Main opposition SYRIZA leader Alexis Tsipras during a parliamentary debate on surveillance conducted by the National Intelligence Agency slammed Prime Minister Kyriakos Mitsotakis as responsible for EYP’s wiretapping of the phone of centre-left PASOK-KINAL leader Nikos Androulakis, and rejected the PM’s assertion that the wiretapping was perfectly legal.
Under current law, the authority that requests surveillance and the prosecutor who issues the surveillance order for reasons of “national security” – Vasiliki Vlachou, who is attached to EYP. in this case – are not obliged to specify what those reasons are.
‘What national security reasons warranted spying on Androulakis?’
Tsipras persistently demanded, as has Androulakis over the last three weeks, that Mitsotakis reveal precisely what were the national security reasons that led a prosecutor to permit the surveillance of the European Parliament deputy, during the party leadership race last autumn, which he won.
In the likely event that under the current proportional representation law no party is able to form a single-party government, New Democracy, which consistently leads SYRIZA by a significant margin, was widely expected to form a coalition government with centre-left PASOK-KINAL (which places third in the polls], possibly along with some other smaller parties.

▶ **Exercise description**
Could you pick up the article on the parliamentary clash over the wiretapping of Androulakis's phone and continue it from where it stops?

▶ **Supplied material**
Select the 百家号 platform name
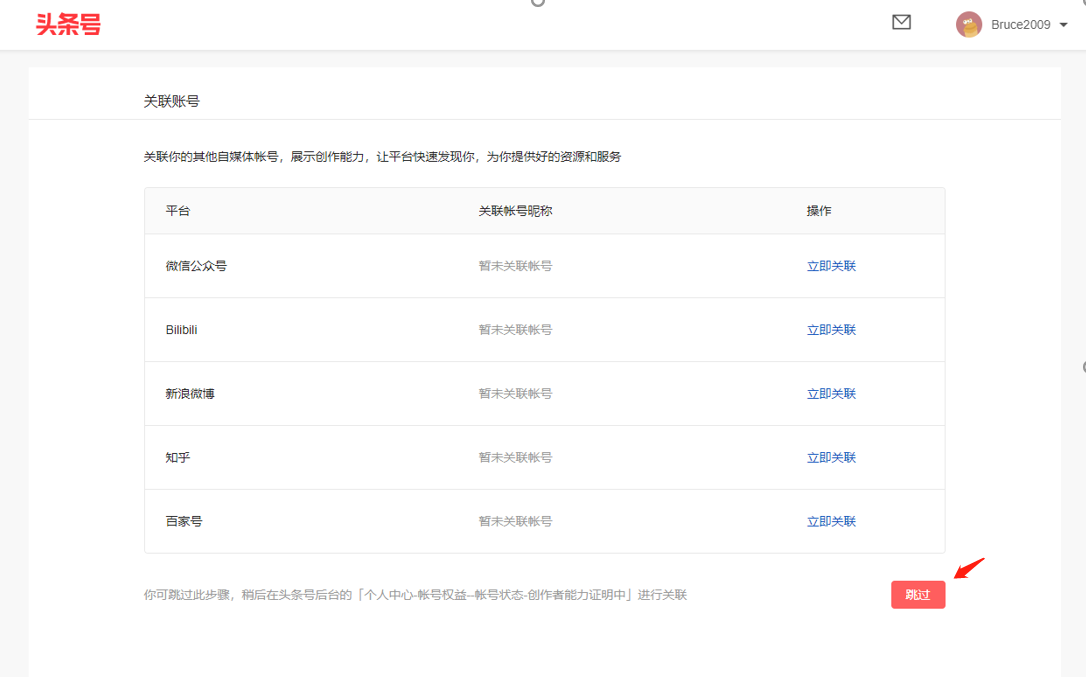 (x=184, y=522)
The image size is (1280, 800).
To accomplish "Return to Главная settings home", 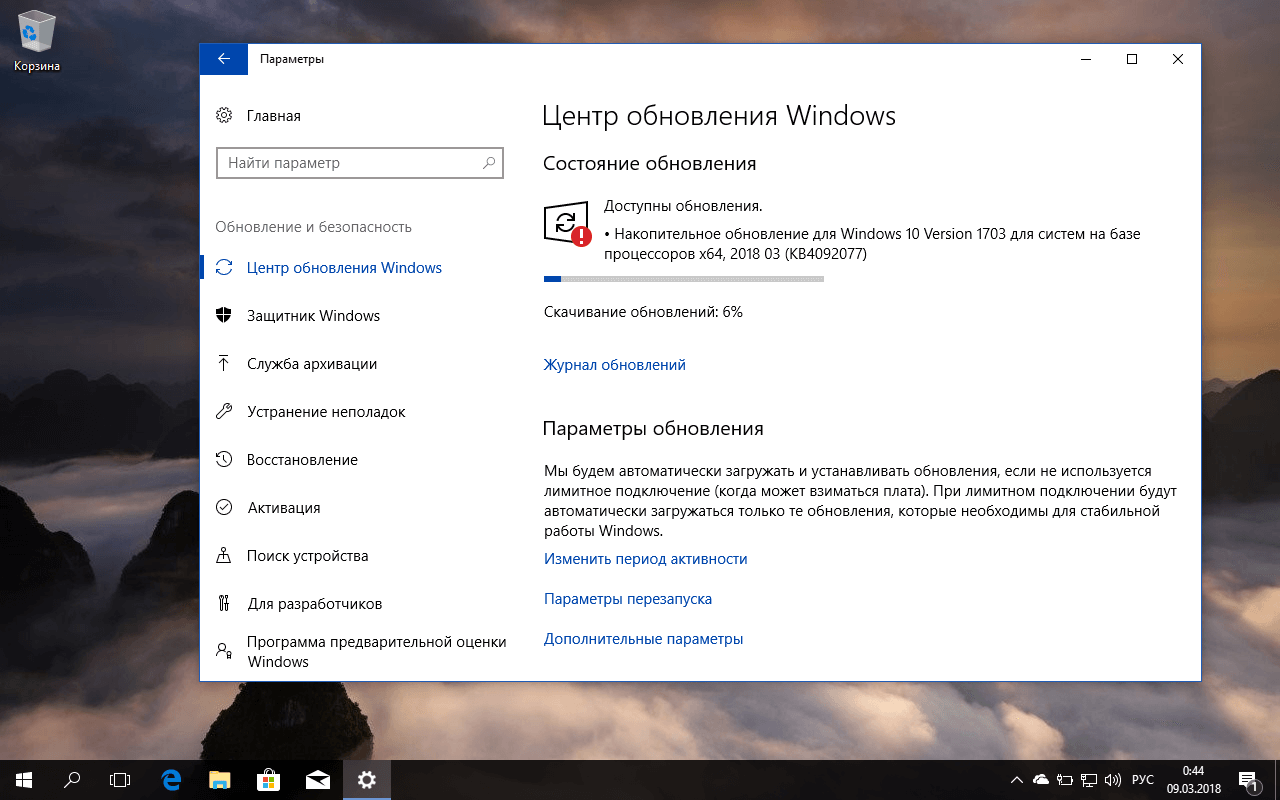I will [x=272, y=115].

▶ **Answer**
Surveillance of Androulakis a ‘criminally punishable act’; ‘the PM cannot hide behind Dimitriadis’
Tsipras said that is inconceivable for Mitsotakis to maintain that the wiretapping of the party leader was legal, and declared that his surveillance by EYP is a “criminally punishable act”.
Soon after his election, Mitsotakis placed EYP under the direct jurisdiction and supervision of the PM’s office, and it was the PM’s chief of staff and nephew (his sister’s son), Grigoris Dimitriadis, who was responsible for the supervision of EYP, a fact that has led opposition parties to maintain that the PM had direct knowledge from the start.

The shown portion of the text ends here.